> [Click-target data]

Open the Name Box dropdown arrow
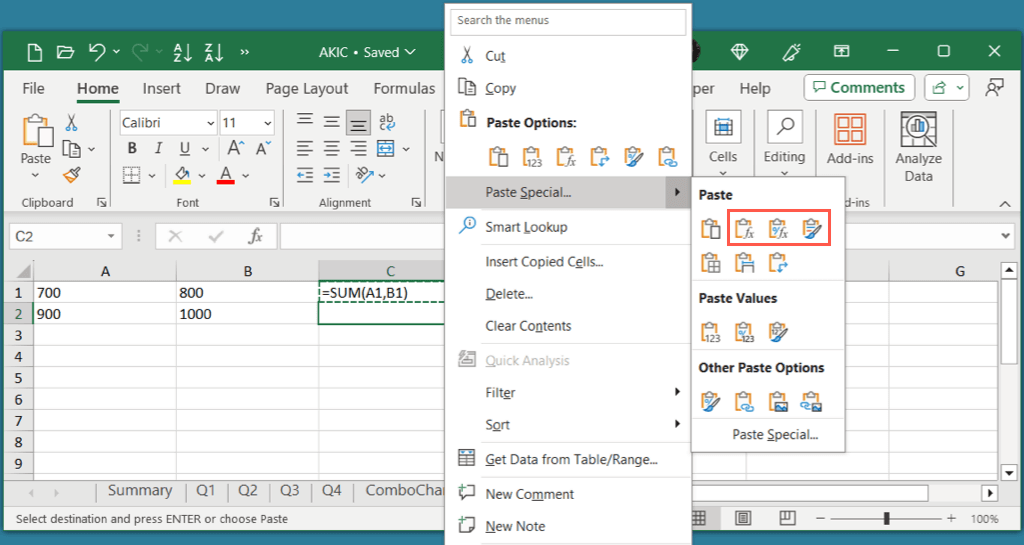 112,236
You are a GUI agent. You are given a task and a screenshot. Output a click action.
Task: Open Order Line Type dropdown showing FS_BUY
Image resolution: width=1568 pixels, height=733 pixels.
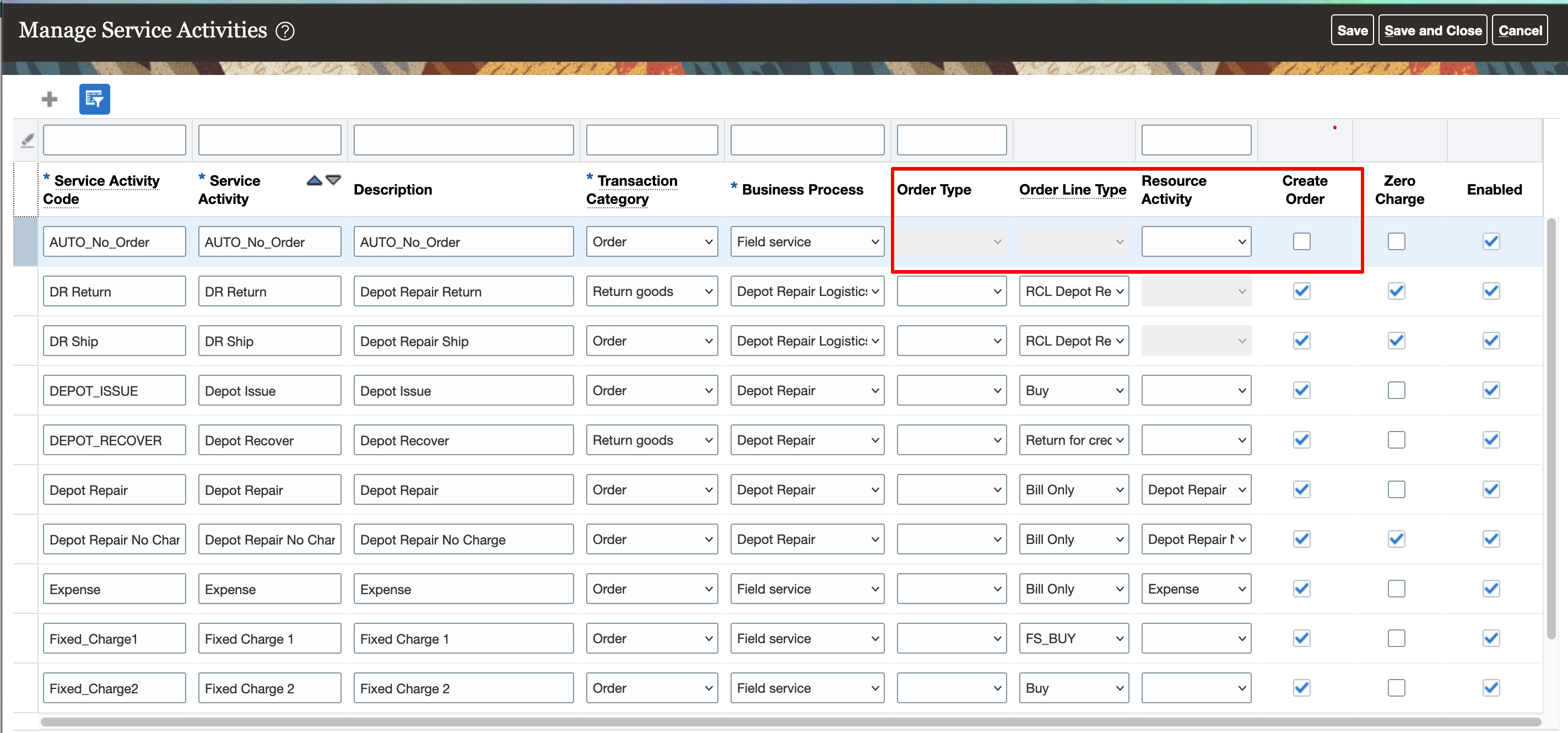point(1073,638)
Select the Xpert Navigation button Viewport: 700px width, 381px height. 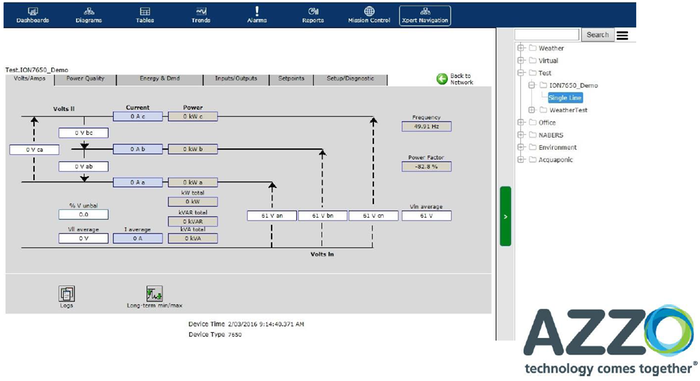pos(425,16)

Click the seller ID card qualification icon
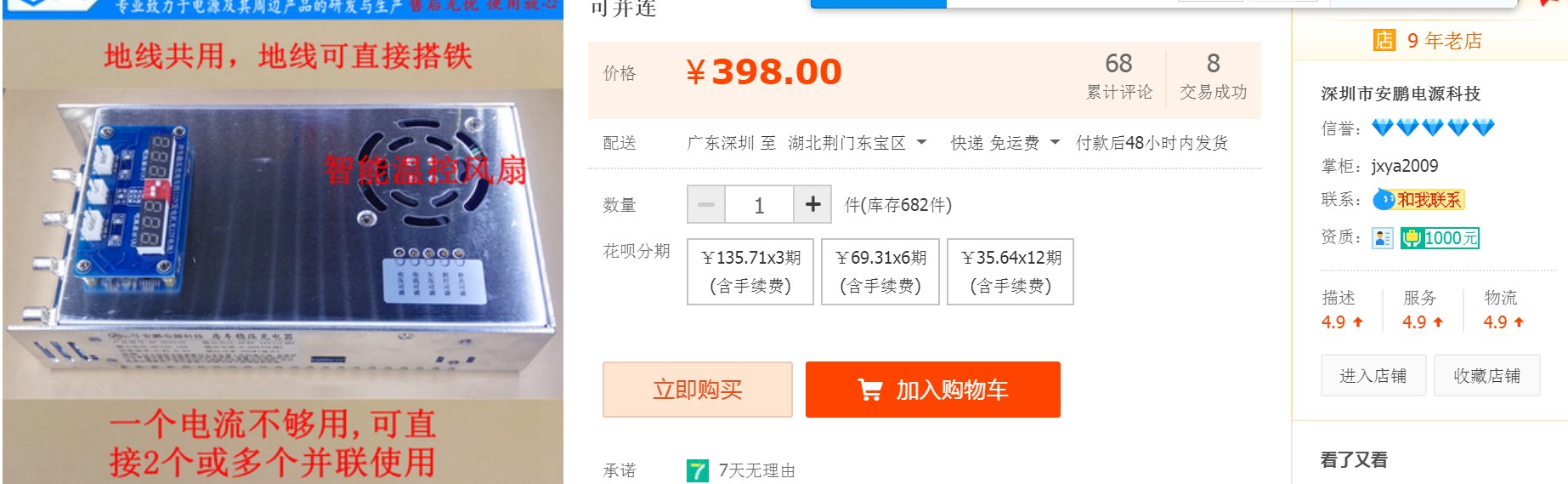pos(1383,238)
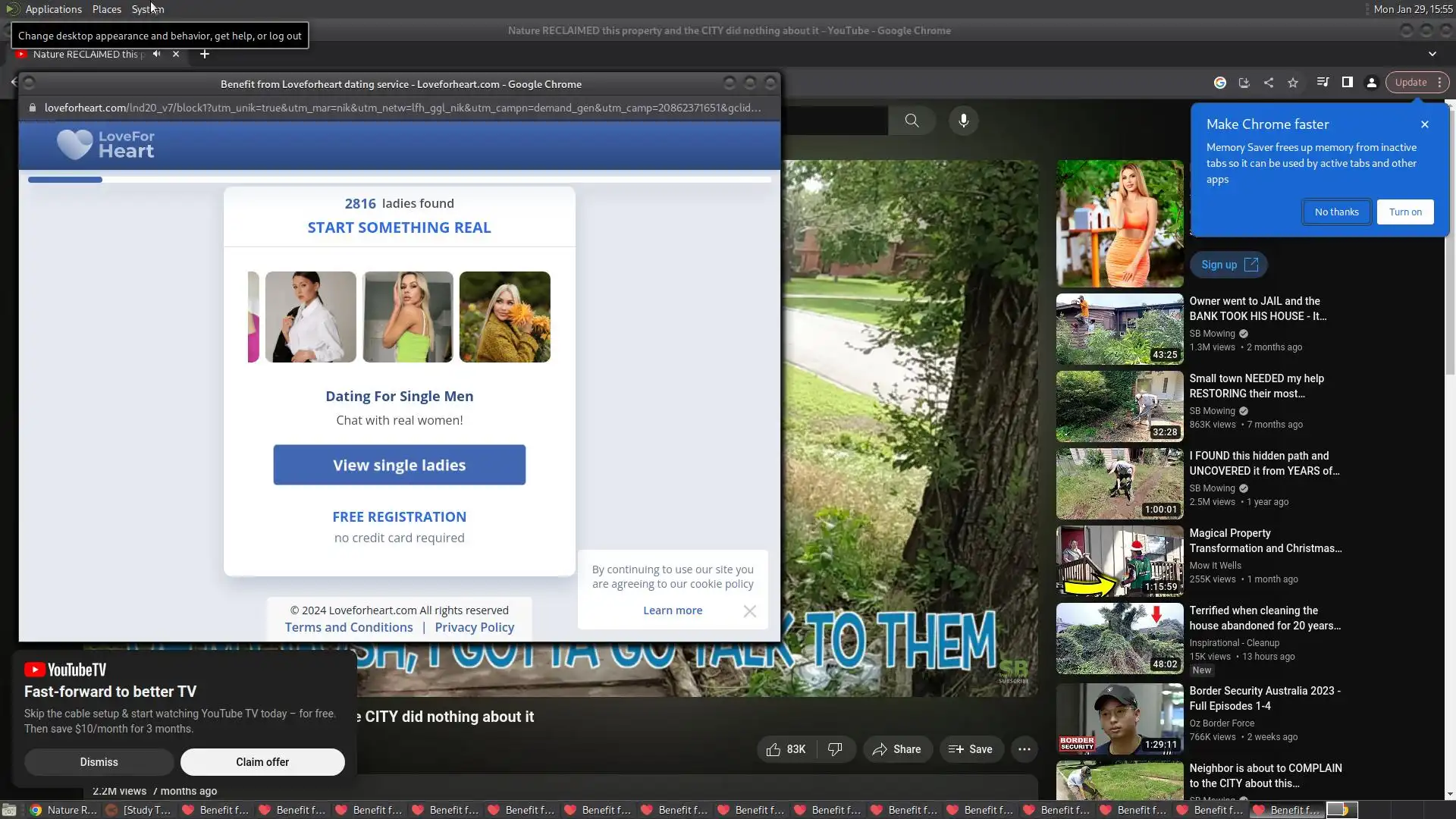Open Chrome Update three-dot menu

click(x=1439, y=83)
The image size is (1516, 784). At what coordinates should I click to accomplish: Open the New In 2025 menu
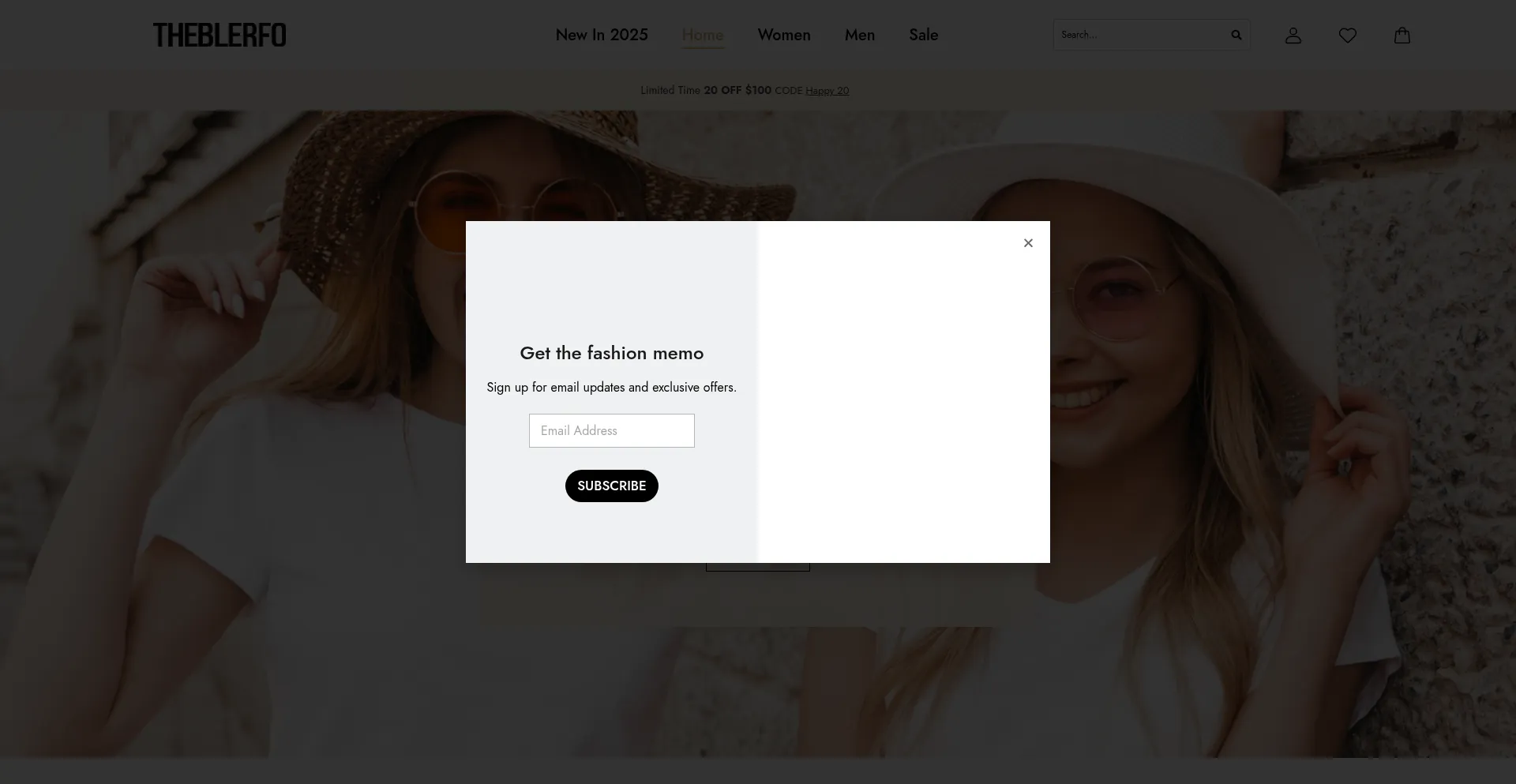[601, 35]
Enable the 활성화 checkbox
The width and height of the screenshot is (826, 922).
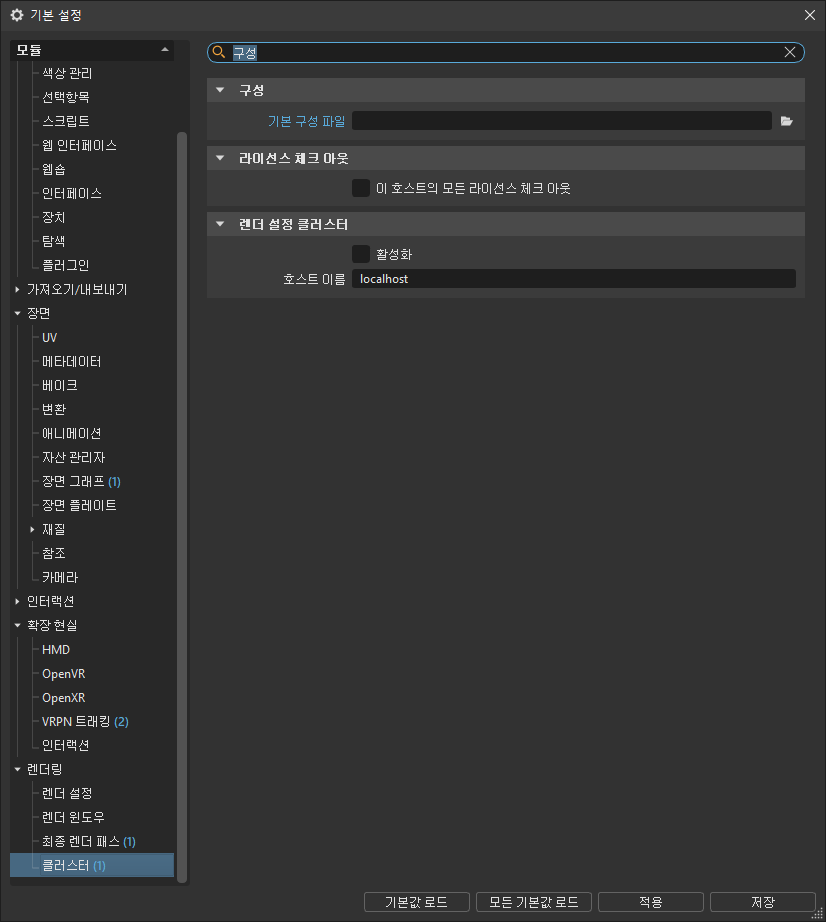(x=360, y=253)
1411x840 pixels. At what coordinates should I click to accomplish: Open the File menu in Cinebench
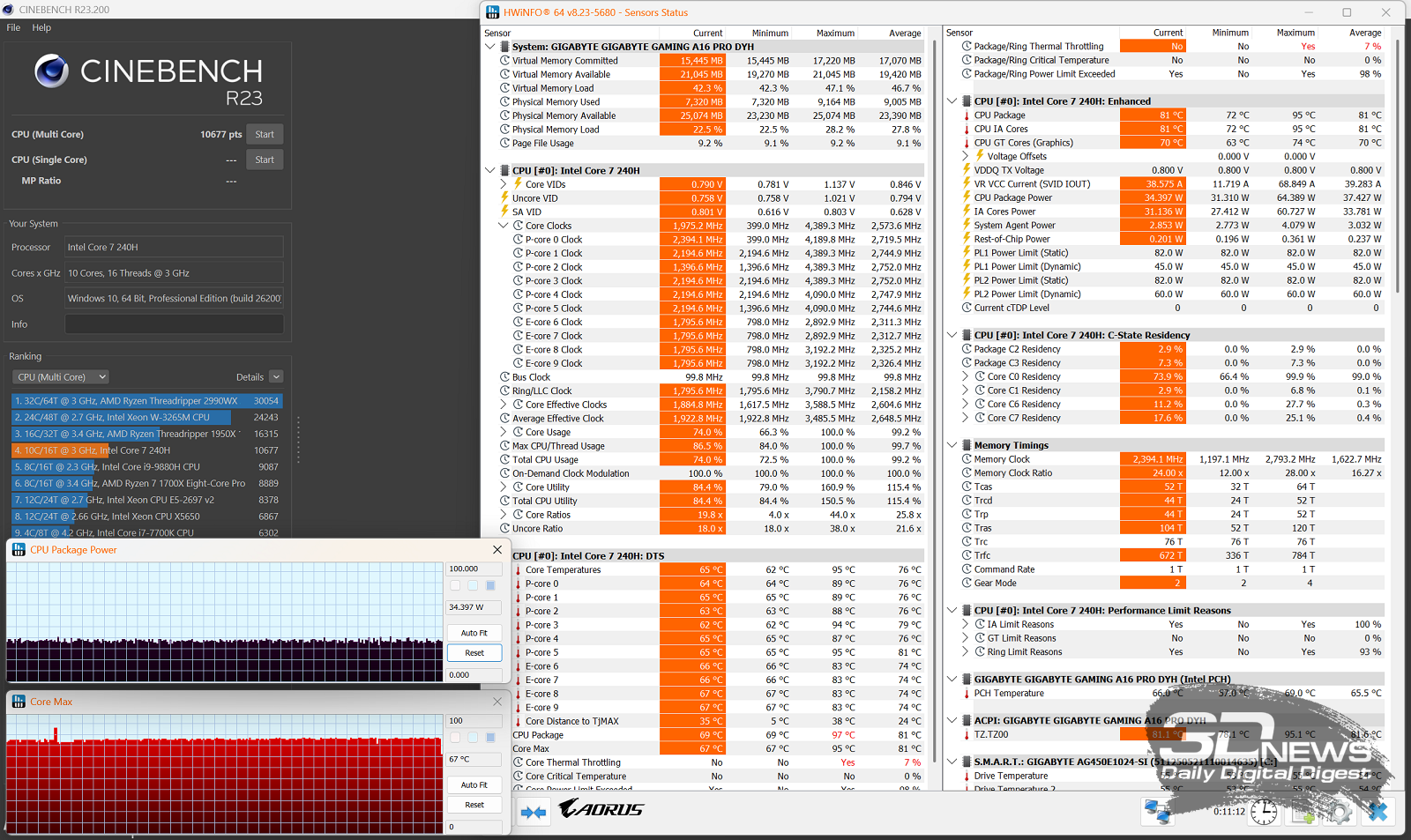point(13,27)
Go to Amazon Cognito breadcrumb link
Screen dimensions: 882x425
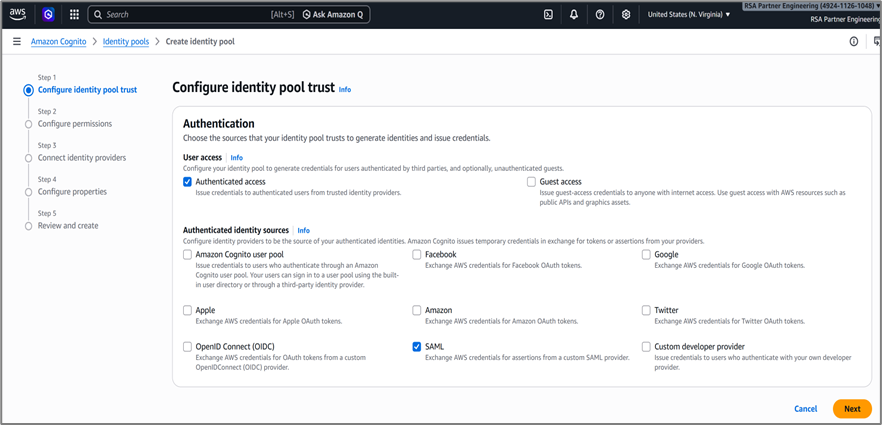click(58, 42)
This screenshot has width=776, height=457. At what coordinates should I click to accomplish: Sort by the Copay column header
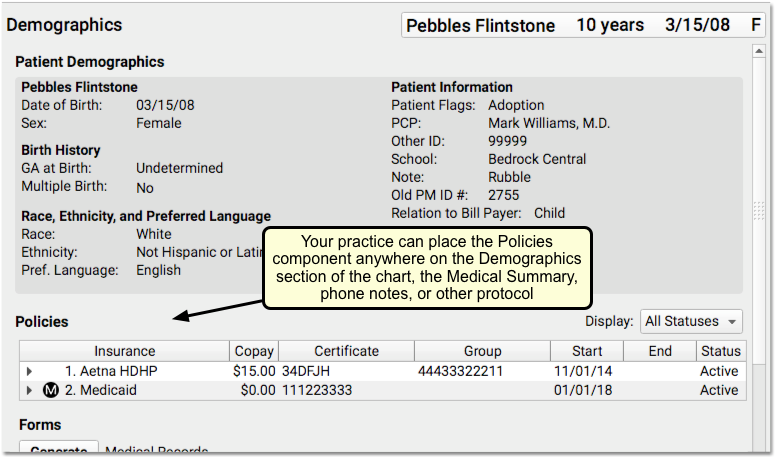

> [YOUR GOAL] Print the lines verbatim, beginning at the line that contains "Click the seller ID card qualification icon" and continuing through the end of the entries. Leave the pictures out.

> [FULL ANSWER]
Click the seller ID card qualification icon
pos(1383,238)
Open Chrome Update three-dot menu

click(x=1439, y=83)
The image size is (1516, 784). At what coordinates should I click to accomplish: Open the New In 2025 menu
[601, 35]
Enable the 활성화 checkbox
The width and height of the screenshot is (826, 922).
(x=360, y=253)
1411x840 pixels. At what coordinates should I click to accomplish: Open the File menu in Cinebench
point(13,27)
Go to Amazon Cognito breadcrumb link
Screen dimensions: 882x425
click(58, 42)
This screenshot has width=776, height=457. At what coordinates should I click to accomplish: Sort by the Copay column header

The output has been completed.